===== Provided data

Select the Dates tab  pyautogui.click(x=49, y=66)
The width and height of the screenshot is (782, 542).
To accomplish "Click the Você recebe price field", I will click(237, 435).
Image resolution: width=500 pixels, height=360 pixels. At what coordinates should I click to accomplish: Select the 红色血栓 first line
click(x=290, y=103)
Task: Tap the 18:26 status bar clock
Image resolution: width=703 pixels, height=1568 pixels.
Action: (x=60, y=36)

==========
===== Provided data

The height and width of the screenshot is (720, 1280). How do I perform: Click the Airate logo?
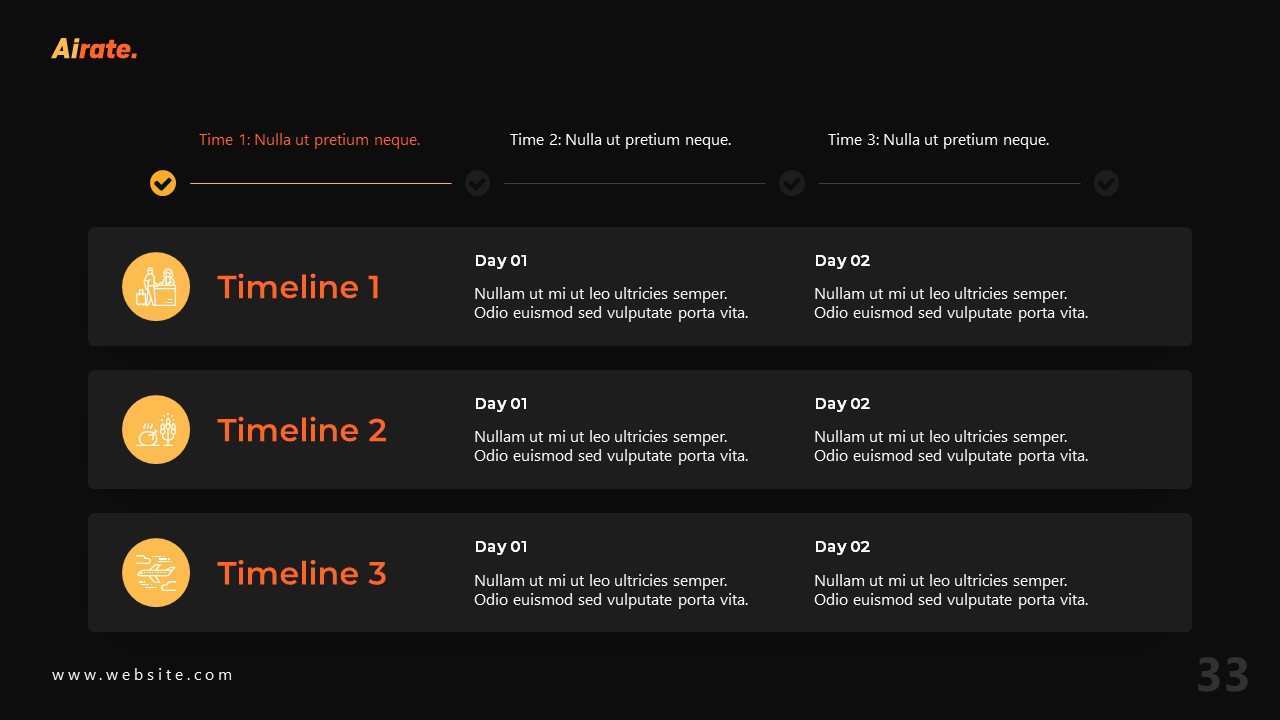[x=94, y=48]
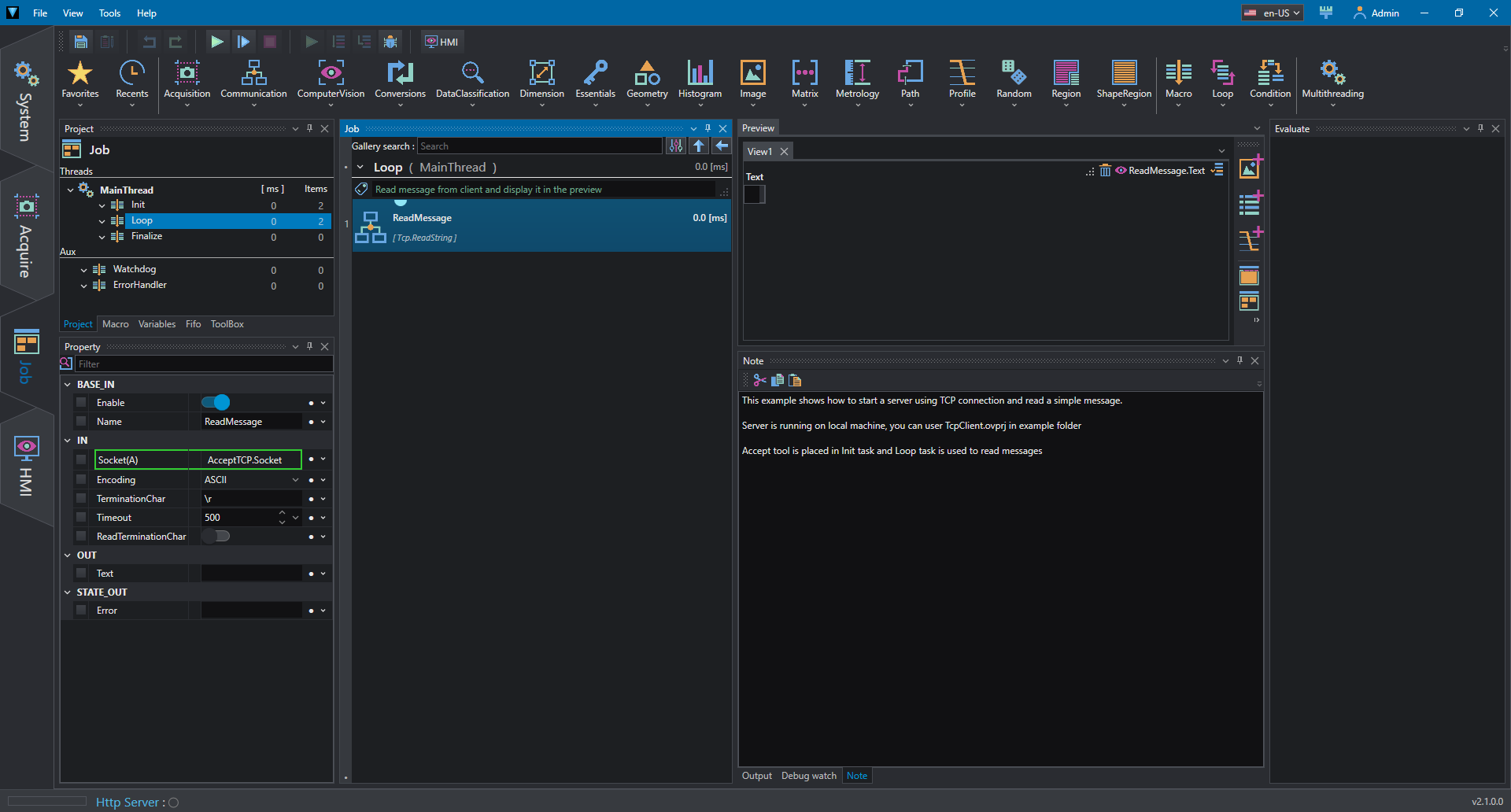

==========
===== Provided data

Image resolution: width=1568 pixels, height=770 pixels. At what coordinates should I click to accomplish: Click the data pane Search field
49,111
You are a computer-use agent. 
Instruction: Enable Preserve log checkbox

==========

What you will do:
Give again, word for word, every line of the listing above from the one with "You are a computer-use agent." to the one with "Instruction: Enable Preserve log checkbox", both inclusive, and nothing beyond them.

Output of the task:
You are a computer-use agent. 
Instruction: Enable Preserve log checkbox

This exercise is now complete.